L’obesità altera i meccanismi cerebrali che regolano il consumo di cibo, innescando un circolo vizioso che aggrava l’accumulo di grasso corporeo.
L’eccesso di cibo rispetto al fabbisogno calorico porta al sovrappeso e, al limite, all’obesità. Ma è vero anche il contrario: l’obesità porta a consumare cibo in eccesso, in un circolo vizioso difficile da interrompere, e anche da comprendere dal punto di vista fisiologico.
Uno studio condotto sui topi e pubblicato sulla rivista “Science” da Mark Rossi dell’Università della North Carolina a Chapel Hill, negli Stati Uniti, ha individuato ora le specifiche alterazioni cerebrali, dovute all’obesità, che letteralmente fanno “saltare i freni” del comportamento alimentare, spingendo a consumare cibo in modo patologico, e quindi ad aggravare l’accumulo di grasso corporeo.

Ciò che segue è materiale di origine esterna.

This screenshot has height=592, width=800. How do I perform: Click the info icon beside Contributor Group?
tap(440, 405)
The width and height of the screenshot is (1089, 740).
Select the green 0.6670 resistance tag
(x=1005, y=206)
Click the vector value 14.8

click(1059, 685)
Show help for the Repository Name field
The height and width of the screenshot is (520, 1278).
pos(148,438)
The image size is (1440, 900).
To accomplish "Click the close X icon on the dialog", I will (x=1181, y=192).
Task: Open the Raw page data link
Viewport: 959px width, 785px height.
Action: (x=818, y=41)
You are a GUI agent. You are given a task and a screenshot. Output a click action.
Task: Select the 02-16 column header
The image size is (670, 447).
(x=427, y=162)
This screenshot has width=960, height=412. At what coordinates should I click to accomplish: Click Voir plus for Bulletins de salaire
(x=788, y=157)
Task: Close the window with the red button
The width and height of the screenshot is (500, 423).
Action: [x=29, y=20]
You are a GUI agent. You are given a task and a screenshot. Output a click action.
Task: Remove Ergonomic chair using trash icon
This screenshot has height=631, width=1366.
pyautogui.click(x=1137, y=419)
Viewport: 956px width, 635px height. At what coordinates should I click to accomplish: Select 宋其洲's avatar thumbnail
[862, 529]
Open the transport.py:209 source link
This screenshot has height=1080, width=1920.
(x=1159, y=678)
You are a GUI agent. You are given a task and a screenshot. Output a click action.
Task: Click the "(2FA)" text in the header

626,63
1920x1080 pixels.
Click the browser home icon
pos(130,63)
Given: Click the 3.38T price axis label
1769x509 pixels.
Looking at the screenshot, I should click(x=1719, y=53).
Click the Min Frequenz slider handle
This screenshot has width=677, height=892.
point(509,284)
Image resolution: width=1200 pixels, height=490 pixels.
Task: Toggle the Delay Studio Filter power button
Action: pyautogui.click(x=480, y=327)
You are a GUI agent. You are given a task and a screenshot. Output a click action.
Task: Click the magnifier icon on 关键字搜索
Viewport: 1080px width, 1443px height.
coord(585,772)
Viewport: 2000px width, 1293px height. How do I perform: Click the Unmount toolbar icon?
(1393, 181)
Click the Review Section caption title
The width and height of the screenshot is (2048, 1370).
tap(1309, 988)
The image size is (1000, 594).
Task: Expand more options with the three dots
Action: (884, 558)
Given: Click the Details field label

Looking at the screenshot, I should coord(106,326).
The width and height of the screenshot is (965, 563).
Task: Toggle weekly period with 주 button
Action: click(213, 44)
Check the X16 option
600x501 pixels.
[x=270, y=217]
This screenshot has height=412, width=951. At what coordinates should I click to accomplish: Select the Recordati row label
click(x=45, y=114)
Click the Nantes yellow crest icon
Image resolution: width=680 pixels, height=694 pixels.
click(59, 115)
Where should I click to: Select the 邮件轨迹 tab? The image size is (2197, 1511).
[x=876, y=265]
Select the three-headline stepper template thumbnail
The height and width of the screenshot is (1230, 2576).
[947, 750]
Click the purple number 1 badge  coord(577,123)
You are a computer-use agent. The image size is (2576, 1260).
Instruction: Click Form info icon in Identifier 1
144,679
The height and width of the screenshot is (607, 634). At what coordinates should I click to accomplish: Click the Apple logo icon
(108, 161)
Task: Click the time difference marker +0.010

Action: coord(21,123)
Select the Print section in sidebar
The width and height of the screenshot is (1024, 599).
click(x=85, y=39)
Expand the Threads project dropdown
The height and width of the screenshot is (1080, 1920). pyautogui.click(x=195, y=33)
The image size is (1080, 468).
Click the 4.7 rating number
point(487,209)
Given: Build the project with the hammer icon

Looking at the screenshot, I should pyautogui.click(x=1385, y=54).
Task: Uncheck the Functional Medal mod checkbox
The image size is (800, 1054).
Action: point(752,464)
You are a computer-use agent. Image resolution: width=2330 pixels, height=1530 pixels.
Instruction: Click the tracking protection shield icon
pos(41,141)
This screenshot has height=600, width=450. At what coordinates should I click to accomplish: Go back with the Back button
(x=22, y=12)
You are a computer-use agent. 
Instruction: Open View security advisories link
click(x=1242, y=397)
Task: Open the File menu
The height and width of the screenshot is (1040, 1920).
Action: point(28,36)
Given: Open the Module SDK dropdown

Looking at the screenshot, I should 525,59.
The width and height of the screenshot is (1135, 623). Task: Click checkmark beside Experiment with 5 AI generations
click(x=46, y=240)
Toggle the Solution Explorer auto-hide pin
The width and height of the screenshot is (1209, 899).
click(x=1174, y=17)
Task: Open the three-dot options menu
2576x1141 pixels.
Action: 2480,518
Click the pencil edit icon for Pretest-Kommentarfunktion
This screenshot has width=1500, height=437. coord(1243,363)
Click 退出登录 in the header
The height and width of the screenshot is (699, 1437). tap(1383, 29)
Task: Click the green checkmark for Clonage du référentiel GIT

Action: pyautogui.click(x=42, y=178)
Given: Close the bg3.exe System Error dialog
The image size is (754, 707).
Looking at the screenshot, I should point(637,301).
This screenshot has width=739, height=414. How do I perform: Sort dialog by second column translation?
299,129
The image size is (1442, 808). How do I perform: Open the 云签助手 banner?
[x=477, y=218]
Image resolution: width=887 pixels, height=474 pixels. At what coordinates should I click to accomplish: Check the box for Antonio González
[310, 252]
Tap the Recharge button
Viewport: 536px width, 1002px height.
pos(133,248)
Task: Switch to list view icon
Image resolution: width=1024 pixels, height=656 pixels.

Il processo si svolge nell’area ipotalamica laterale, una regione cerebrale che controlla la maggior parte delle funzioni fisiologiche correlate ai comportamenti motivati da un obiettivo, come quelli tesi alla sopravvivenza. Tra questi, sono fondamentali i comportamenti di alimentazione.
Studi condotti in passato sui topi, che sono un buon modello animale per i processi metabolici comuni a tutti i mammiferi, hanno dimostrato che le lesioni in quest’area alterano in modo irreversibile i meccanismi di regolazione del peso. Altre ricerche hanno poi accertato che scosse elettriche applicate nell’area possono indurre l’animale ad alimentarsi di più, oppure riprodurre la gratificazione che si ha normalmente dall’ingestione di cibo.
I circuiti cerebrali della voracità
Rossi e colleghi hanno studiato l’area ipotalamica laterale confrontando topi magri e topi obesi, alimentati con un apporto calorico normale o in eccesso. Hanno così identificato una specifica popolazione di cellule di quest’area, i neuroni glutamminergici, che hanno il compito di inibire il consumo di cibo una volta sazi in condizioni di salute. Nei topi obesi, tuttavia, il DNA di queste cellule è alterato, al punto che il meccanismo di ricompensa normale è molto attenuato.
Il risultato, per quanto ancora preliminare, è importante perché fa luce sui meccanismi neurologici che alterano i comportamenti legati all’alimentazione, su cui si avevano informazioni limitate. I dati raccolti potrebbero essere utili per contrastare l’epidemia di obesità, una condizione che attualmente riguarda circa 500 milioni di persone nel mondo: si tratta di una delle principali emergenze sanitarie globali, considerati i numeri in forte espansione, nei paesi sviluppati così come in quelli in via di sviluppo, ed è correlata con diversi disturbi e patologie, tra cui l’eccesso di colesterolo, l’ipertensione e il diabete.